Man so the advisor/vice president today told me to pull up historical performance of these mutual funds a client has for 2008 and 2009 to try give a case to have her move out of these funds.
When he saw that some of these funds recovered the losses in 2008 and even gained more than the loss in 2009, he told me to only do a historial performance in 2008……..
is this legal? Def not ethical…
 
you are in a tough spot now. what he demands of you is borderline illegal and as you said definitely not ethical. I can see your conflict, you don’t want to lose your job, but acting as your boss commands may wreck your career in the long run.
as painful as it seems, you will have to dissociate from this firm.
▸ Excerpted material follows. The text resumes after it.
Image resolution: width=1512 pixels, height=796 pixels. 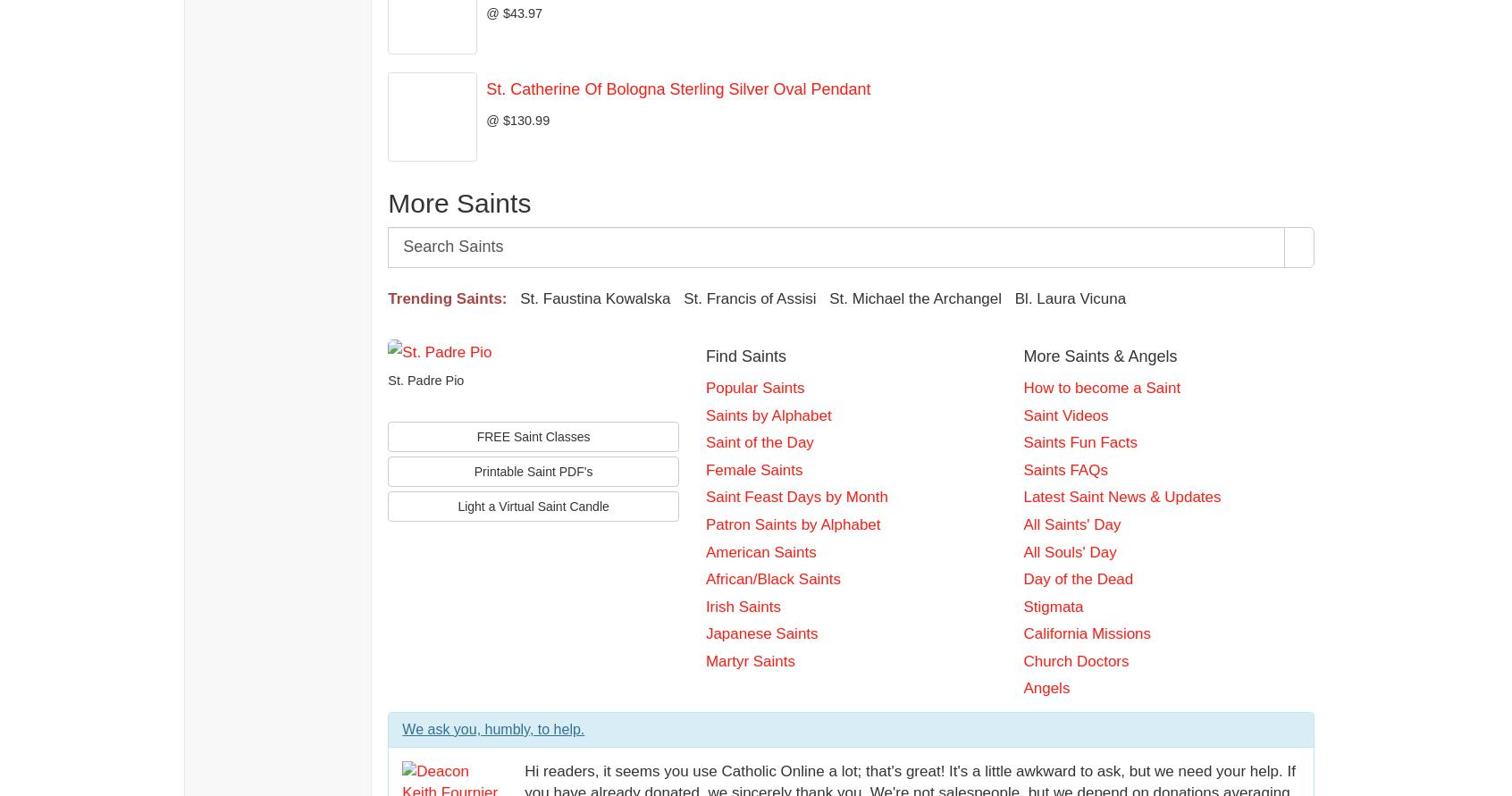 What do you see at coordinates (754, 387) in the screenshot?
I see `'Popular Saints'` at bounding box center [754, 387].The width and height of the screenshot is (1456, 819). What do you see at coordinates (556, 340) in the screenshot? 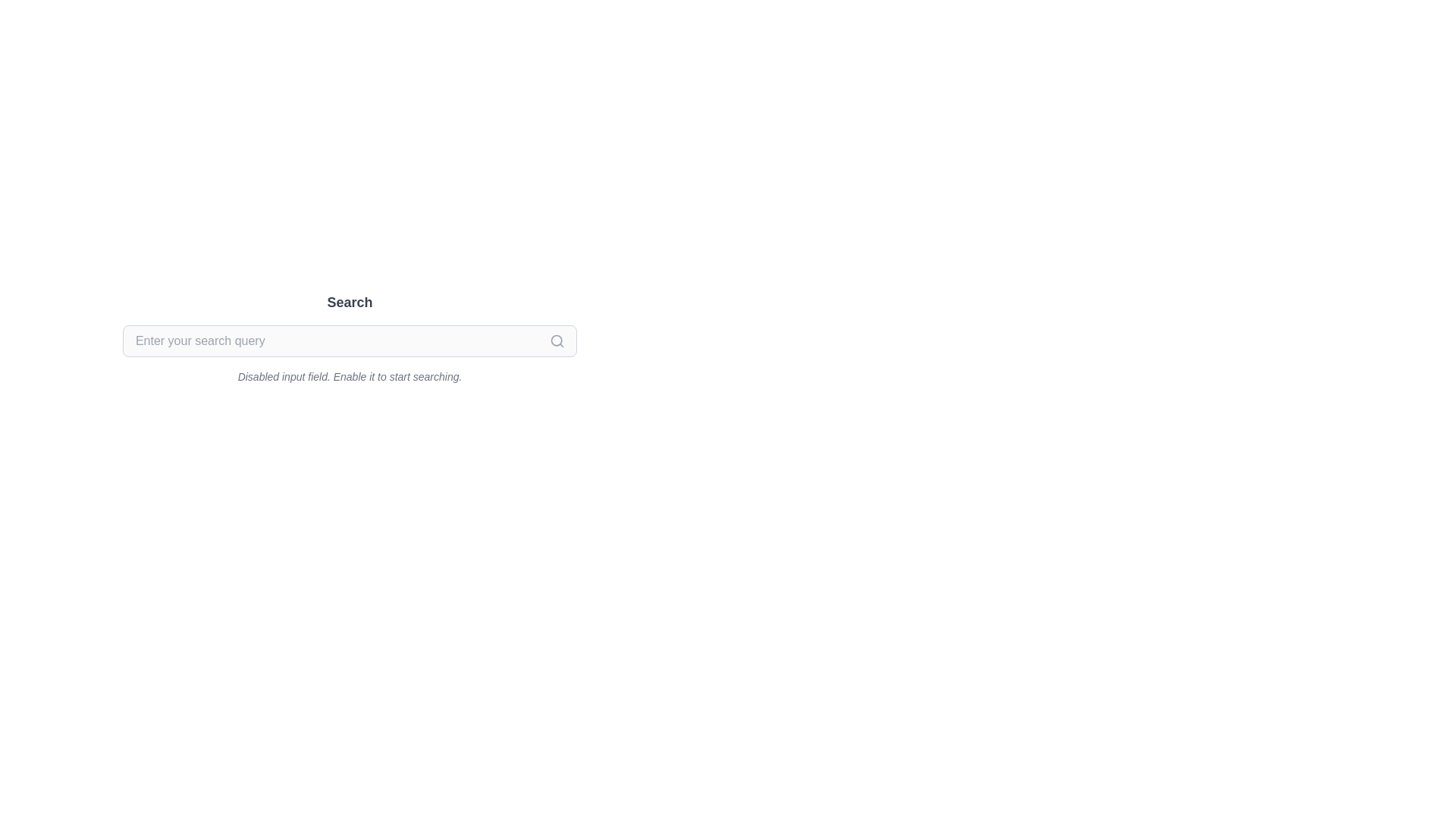
I see `the circular search icon located at the extreme right side of the search bar` at bounding box center [556, 340].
If you stay there, they may drag you down when they fall.
I guess your dilemma now is what to do in the following weeks and I can only offer vague advice because I don’t know the full situation.
1) start looking for a new job, maybe even prepare to be unemployed for the interim time (ask your parents for support)
2) seek legal counsel and make sure that if this company falls, which it eventually will, it cannot drag you into this. you are a honest person and you would want somebody like a lawyer to testify that you tried to dissociate from unethical activities right from the start
3) remember that clients come first. if your boss ask s you to go through with his deception try at least to contact the client outside of the office an tell them about the situation in honesty. It is their money on the line and they deserve to know what is going on. Best case, the guy is so happy about learning the truth that he will offer assistance. worst case, the guy will be pissed, confront your boss and get you fired, but you dont want to stay in that place anyway.
4) remember that having a clean slate in this industry is everything. CFAI is no joke. they will shame you publicly on their website if they find you doing something unethical. dont play with fire
I hope this helps. I could give more precise advice if you could give a little more information about your company (assets under management, rough size of the client position in the mutual funds). The above advice apply to situations where there is more than pennies at stake. smaller amounts offer different strategies.
 
Doesn’t CFAI have an ethics hotline that you can call and ask for advice?
 
Your a good guy. You know its wrong. Imagine the client is your mom or dad. What do you do? That’s someone’s parent. Do the right thing.
When you look back on this in twenty years from a position of relative success, how do you want to remember this decision? Is a few months of underemployment worth screwing someone over and living with that for life? Not to me. But that’s your call to make.
 
former trader wrote:
^ Yes, in addition to their sex line. It’s part of their revenue generating strategy.
L1 Schweser girl (circa 2012)?
 
If you do only as your boss proposes, then you would be lying to the clients/prospects. You know it’s wrong. What is your professional reputation worth? A few hundred dollars? A few thousand?
Stand up for what’s right. Tell your boss that it’s wrong. If he doesn’t listen, then get out of there!
 
I once told my boss (in his boss’ office) that he’d never given me competent, technical direction on a project.
How can this be any more difficult.
Tell you boss that he’s an ass. Do what’s right for your clients. Or resign.